GIVEN DATA Block Start
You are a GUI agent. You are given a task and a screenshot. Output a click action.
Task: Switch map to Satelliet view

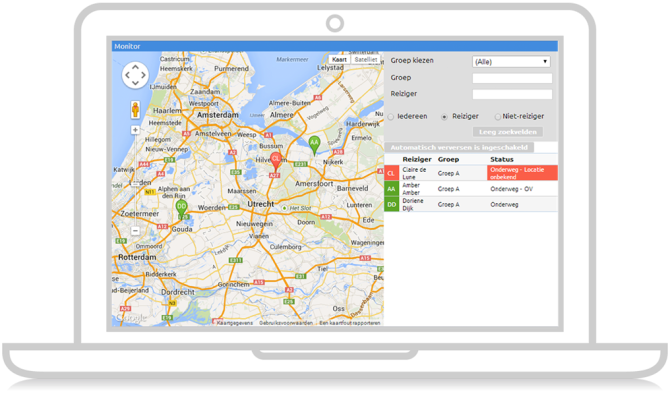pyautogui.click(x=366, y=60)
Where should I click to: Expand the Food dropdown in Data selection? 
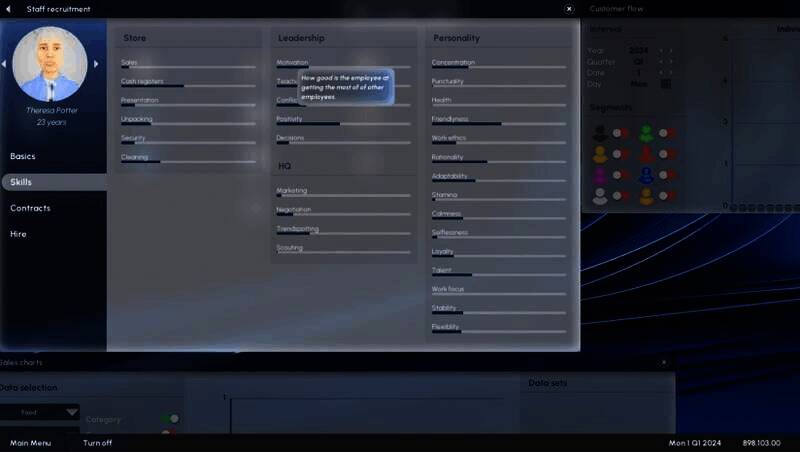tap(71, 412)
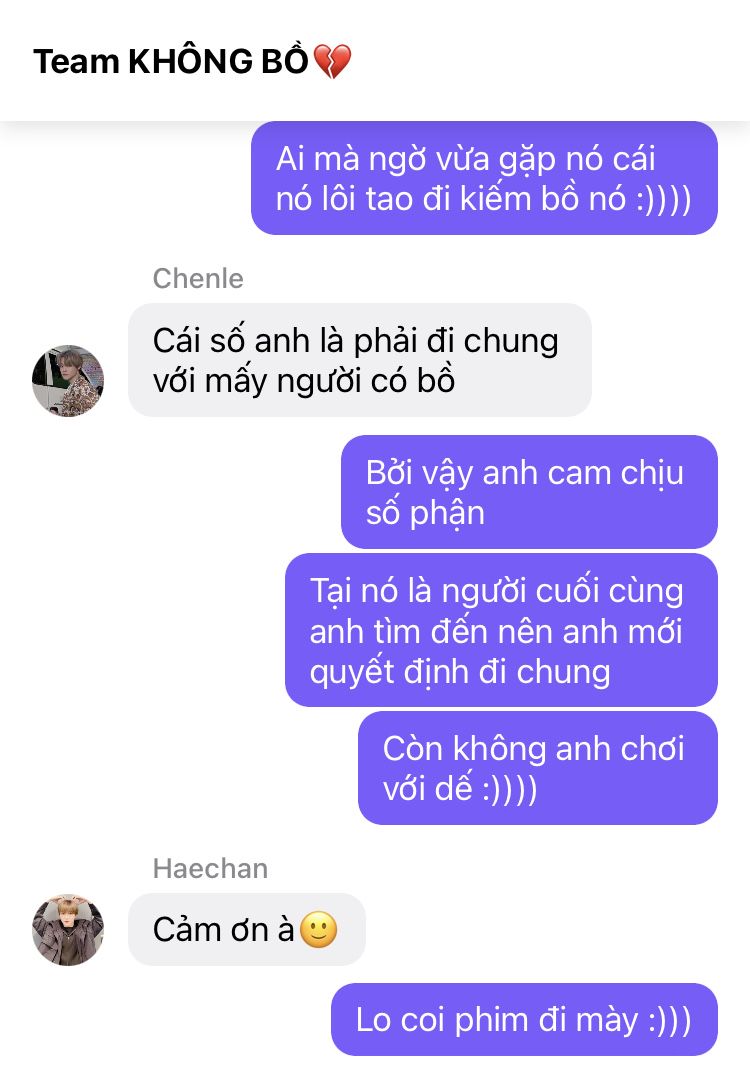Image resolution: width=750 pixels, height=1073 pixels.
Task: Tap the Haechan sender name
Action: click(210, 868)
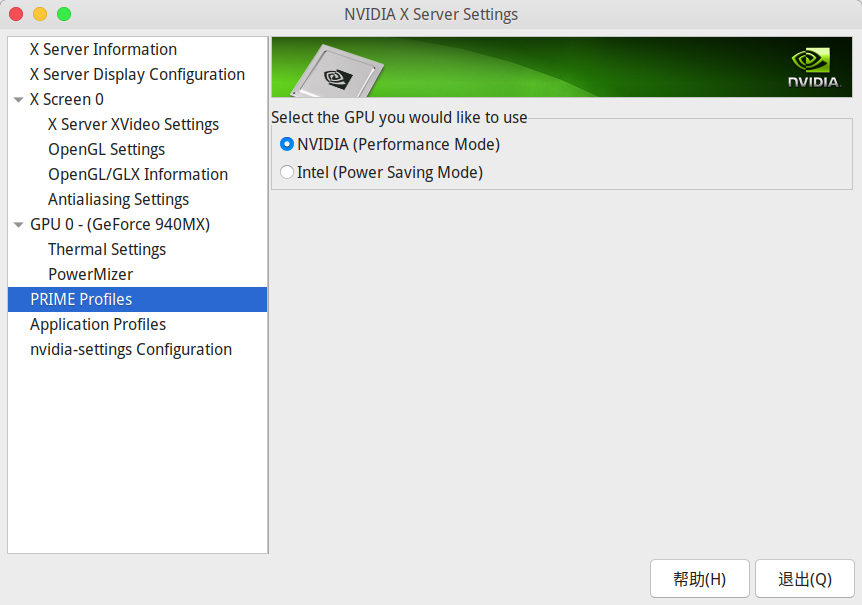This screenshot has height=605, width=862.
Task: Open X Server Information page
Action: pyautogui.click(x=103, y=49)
GIVEN DATA Block End
**ASSIGNMENT:** Quote precisely the lines of the data from the line containing "Where should I" through its final line, both included, excluding pictures.

**FINISHED EXERCISE:**
Where should I click to: Expand the Food dropdown in Data selection? 
tap(71, 412)
Image resolution: width=750 pixels, height=1073 pixels.
Task: Tap the Haechan sender name
Action: click(210, 868)
This screenshot has height=605, width=862.
Task: Open X Server Information page
Action: pyautogui.click(x=103, y=49)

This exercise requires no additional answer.